◆ What you should do ◆
From the data below, restate every line word for word.

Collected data
"""

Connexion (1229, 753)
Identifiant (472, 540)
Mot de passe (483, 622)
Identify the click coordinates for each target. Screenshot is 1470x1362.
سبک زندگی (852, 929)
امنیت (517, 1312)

"""

◆ Reply to the task ◆
Connexion (1229, 753)
Identifiant (472, 540)
Mot de passe (483, 622)
Identify the click coordinates for each target. Screenshot is 1470x1362.
سبک زندگی (852, 929)
امنیت (517, 1312)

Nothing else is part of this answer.